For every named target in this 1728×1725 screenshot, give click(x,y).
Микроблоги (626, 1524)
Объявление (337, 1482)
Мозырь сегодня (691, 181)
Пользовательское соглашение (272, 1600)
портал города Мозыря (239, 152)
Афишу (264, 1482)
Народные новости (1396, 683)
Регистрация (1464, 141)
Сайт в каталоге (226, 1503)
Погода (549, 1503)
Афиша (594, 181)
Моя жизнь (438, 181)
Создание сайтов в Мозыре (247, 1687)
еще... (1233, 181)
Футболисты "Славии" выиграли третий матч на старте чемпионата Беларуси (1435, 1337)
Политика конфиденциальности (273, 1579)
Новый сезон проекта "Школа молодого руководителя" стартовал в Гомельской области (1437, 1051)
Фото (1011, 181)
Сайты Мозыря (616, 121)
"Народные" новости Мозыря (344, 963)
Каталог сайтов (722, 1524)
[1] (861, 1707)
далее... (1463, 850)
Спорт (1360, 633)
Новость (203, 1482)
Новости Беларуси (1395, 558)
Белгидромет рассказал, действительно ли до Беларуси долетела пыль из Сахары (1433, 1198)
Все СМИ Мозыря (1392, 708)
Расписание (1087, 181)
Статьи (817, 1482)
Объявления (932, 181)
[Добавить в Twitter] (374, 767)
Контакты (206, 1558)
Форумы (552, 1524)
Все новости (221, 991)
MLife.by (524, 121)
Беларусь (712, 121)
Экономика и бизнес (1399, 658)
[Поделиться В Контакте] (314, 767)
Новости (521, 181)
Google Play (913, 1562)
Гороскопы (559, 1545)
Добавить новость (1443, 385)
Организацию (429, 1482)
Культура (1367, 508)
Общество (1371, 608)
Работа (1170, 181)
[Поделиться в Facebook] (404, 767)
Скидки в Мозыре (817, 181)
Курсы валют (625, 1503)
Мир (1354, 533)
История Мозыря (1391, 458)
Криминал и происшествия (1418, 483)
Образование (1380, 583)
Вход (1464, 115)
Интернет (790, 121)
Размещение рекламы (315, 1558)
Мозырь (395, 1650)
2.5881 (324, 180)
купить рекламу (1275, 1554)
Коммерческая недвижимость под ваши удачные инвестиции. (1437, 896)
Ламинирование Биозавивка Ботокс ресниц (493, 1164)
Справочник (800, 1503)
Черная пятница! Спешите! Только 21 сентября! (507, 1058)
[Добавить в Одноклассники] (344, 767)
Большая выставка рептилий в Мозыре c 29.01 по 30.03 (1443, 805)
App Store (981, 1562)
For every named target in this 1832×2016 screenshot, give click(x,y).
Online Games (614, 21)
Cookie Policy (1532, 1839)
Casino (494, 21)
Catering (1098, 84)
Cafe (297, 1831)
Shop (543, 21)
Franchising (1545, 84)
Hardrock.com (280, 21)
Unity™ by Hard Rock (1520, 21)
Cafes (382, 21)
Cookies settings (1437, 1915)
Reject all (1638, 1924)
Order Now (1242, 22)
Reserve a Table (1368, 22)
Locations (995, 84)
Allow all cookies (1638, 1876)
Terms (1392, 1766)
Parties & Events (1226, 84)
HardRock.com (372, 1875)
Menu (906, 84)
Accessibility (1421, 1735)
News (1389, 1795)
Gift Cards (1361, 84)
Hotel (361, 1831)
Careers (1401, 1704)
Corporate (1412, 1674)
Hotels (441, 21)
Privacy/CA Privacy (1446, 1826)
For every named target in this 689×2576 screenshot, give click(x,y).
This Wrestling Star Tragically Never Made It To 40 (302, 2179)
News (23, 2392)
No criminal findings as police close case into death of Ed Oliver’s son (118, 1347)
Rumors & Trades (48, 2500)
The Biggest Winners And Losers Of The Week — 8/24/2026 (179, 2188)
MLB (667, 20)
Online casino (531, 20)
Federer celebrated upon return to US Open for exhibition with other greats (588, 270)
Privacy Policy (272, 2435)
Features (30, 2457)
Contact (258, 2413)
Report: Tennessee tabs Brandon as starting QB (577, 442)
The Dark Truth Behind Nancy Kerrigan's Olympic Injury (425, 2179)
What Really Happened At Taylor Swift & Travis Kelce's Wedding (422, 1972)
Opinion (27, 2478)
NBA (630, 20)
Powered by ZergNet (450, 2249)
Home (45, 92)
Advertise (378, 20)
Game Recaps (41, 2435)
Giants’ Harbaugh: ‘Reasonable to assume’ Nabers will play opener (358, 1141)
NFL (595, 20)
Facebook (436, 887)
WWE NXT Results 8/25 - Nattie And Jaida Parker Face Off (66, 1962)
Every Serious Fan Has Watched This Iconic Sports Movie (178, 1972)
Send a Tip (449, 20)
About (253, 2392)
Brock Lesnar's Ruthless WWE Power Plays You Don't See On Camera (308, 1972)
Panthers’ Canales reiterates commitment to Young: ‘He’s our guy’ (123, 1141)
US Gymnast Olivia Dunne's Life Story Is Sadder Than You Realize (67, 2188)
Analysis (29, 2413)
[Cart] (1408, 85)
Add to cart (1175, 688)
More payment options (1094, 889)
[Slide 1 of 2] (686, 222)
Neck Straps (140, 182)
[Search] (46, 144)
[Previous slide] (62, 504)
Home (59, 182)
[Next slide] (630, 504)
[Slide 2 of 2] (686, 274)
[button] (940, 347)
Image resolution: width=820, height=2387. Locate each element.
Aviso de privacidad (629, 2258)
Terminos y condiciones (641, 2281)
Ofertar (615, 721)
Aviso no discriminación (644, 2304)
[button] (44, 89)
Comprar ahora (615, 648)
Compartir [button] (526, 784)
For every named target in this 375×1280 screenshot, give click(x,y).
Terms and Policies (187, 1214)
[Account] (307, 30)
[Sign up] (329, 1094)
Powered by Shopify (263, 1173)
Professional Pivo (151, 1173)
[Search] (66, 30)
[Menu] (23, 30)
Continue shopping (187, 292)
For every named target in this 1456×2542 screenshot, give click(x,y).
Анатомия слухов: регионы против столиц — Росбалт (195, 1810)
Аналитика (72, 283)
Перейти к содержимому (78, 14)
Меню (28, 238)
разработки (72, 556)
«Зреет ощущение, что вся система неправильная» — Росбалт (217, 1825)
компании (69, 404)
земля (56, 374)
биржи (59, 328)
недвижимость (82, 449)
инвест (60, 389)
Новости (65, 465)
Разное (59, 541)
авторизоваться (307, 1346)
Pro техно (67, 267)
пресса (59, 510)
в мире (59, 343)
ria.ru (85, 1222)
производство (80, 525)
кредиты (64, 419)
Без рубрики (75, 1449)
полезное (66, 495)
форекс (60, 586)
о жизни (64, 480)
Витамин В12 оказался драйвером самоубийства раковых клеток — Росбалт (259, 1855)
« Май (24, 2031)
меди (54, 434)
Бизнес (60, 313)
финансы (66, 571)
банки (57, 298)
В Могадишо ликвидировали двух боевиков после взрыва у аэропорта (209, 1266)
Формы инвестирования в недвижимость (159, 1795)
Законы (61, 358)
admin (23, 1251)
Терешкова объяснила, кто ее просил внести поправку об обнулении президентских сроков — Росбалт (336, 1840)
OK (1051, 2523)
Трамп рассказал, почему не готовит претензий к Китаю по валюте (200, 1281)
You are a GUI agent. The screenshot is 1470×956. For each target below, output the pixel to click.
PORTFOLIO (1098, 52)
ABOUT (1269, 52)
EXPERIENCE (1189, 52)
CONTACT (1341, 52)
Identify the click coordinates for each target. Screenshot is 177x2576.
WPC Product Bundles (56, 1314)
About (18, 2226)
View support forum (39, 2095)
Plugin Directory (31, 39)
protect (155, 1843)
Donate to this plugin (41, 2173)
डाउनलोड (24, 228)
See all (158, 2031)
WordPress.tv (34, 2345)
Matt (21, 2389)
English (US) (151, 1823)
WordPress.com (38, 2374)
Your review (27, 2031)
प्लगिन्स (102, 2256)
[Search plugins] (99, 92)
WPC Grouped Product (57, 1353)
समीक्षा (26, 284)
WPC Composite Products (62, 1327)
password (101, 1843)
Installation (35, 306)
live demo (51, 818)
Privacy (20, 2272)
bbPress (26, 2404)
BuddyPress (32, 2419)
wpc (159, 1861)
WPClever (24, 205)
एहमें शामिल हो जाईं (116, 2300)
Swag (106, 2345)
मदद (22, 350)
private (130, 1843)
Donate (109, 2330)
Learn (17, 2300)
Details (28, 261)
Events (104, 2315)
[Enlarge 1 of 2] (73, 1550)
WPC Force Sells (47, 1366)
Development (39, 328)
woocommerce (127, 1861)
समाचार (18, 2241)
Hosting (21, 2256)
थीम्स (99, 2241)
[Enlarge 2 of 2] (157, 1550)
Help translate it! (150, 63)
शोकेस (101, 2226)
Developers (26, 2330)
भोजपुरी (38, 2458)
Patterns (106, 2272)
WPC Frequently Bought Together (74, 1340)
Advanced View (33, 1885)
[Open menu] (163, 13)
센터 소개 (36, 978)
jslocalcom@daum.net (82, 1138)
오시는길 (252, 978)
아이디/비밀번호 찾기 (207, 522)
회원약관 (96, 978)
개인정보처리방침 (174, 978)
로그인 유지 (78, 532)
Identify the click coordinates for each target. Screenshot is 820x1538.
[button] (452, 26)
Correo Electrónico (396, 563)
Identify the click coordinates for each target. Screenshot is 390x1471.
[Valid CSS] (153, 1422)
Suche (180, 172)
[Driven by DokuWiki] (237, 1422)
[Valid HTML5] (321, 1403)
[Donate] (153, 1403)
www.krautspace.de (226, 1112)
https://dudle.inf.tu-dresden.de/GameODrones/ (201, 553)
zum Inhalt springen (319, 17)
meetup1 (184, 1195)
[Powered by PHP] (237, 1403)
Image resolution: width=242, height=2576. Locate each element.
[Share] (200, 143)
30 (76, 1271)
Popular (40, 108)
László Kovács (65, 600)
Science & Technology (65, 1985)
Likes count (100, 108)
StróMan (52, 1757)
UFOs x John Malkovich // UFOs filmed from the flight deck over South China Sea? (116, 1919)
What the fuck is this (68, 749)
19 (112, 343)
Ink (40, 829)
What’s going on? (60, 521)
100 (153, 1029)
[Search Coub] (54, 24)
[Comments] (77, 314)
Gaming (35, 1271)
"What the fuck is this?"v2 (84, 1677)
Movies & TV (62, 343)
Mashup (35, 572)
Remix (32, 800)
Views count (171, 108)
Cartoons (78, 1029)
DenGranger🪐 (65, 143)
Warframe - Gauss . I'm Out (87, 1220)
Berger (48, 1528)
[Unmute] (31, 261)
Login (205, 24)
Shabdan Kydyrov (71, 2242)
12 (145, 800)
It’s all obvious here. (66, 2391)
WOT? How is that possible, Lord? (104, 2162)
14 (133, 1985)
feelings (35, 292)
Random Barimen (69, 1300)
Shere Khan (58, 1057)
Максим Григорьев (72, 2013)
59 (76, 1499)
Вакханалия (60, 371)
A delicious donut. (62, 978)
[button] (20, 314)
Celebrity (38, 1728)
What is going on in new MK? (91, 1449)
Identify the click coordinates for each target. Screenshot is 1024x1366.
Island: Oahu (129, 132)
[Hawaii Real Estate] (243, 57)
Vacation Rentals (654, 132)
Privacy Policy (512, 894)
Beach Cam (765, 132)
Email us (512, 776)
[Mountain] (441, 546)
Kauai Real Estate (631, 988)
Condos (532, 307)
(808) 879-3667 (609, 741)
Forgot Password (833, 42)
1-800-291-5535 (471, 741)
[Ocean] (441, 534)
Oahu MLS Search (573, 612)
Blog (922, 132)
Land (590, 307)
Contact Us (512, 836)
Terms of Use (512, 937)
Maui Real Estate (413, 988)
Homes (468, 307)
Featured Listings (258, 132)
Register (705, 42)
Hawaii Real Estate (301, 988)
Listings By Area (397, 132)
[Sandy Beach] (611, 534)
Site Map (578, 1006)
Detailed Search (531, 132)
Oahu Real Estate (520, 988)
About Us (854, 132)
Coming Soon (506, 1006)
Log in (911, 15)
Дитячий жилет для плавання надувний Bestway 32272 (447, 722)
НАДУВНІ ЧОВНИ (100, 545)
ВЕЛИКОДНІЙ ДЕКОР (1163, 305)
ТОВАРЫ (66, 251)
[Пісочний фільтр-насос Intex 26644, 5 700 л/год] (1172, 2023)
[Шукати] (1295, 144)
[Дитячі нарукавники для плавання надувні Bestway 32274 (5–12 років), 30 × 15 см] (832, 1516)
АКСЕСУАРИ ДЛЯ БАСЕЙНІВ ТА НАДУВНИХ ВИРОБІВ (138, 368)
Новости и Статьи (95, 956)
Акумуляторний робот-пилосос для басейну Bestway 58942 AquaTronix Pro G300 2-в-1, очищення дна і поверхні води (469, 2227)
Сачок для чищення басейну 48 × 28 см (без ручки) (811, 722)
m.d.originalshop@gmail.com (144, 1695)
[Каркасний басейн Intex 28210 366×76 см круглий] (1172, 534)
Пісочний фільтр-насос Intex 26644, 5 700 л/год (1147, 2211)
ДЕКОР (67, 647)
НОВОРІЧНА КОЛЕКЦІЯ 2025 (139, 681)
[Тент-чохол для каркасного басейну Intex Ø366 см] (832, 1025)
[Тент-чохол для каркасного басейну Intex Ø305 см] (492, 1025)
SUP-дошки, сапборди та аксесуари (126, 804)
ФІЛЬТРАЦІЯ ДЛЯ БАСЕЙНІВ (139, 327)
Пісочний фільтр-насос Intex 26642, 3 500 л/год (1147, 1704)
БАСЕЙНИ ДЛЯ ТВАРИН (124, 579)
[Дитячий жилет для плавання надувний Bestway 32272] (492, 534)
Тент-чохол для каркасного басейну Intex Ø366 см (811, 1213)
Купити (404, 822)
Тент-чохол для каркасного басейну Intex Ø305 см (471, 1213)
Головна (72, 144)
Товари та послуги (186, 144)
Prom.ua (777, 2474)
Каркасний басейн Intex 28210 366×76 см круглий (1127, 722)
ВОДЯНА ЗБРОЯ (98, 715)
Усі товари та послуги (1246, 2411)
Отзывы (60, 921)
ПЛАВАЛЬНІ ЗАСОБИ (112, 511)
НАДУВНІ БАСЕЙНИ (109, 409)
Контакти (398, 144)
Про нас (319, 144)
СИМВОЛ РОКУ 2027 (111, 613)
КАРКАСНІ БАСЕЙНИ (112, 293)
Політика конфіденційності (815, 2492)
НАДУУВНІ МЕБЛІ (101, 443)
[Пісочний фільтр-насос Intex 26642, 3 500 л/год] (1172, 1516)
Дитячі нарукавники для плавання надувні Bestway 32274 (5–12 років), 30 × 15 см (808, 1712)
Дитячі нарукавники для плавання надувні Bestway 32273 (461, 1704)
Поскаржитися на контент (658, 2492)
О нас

• • • • • • •

◆ **WORK INSTRUCTIONS**
Look above for the line with "Максим Григорьев (72, 2013)" and the line with "ДЕКОР (67, 647)", and reproduce exactly those two lines plus every line between, nothing more.

◆ **ANSWER BOX**
Максим Григорьев (72, 2013)
59 (76, 1499)
Вакханалия (60, 371)
A delicious donut. (62, 978)
[button] (20, 314)
Celebrity (38, 1728)
What is going on in new MK? (91, 1449)
Identify the click coordinates for each target. Screenshot is 1024x1366.
Island: Oahu (129, 132)
[Hawaii Real Estate] (243, 57)
Vacation Rentals (654, 132)
Privacy Policy (512, 894)
Beach Cam (765, 132)
Email us (512, 776)
[Mountain] (441, 546)
Kauai Real Estate (631, 988)
Condos (532, 307)
(808) 879-3667 (609, 741)
Forgot Password (833, 42)
1-800-291-5535 (471, 741)
[Ocean] (441, 534)
Oahu MLS Search (573, 612)
Blog (922, 132)
Land (590, 307)
Contact Us (512, 836)
Terms of Use (512, 937)
Maui Real Estate (413, 988)
Homes (468, 307)
Featured Listings (258, 132)
Register (705, 42)
Hawaii Real Estate (301, 988)
Listings By Area (397, 132)
[Sandy Beach] (611, 534)
Site Map (578, 1006)
Detailed Search (531, 132)
Oahu Real Estate (520, 988)
About Us (854, 132)
Coming Soon (506, 1006)
Log in (911, 15)
Дитячий жилет для плавання надувний Bestway 32272 (447, 722)
НАДУВНІ ЧОВНИ (100, 545)
ВЕЛИКОДНІЙ ДЕКОР (1163, 305)
ТОВАРЫ (66, 251)
[Пісочний фільтр-насос Intex 26644, 5 700 л/год] (1172, 2023)
[Шукати] (1295, 144)
[Дитячі нарукавники для плавання надувні Bestway 32274 (5–12 років), 30 × 15 см] (832, 1516)
АКСЕСУАРИ ДЛЯ БАСЕЙНІВ ТА НАДУВНИХ ВИРОБІВ (138, 368)
Новости и Статьи (95, 956)
Акумуляторний робот-пилосос для басейну Bestway 58942 AquaTronix Pro G300 2-в-1, очищення дна і поверхні води (469, 2227)
Сачок для чищення басейну 48 × 28 см (без ручки) (811, 722)
m.d.originalshop@gmail.com (144, 1695)
[Каркасний басейн Intex 28210 366×76 см круглий] (1172, 534)
Пісочний фільтр-насос Intex 26644, 5 700 л/год (1147, 2211)
ДЕКОР (67, 647)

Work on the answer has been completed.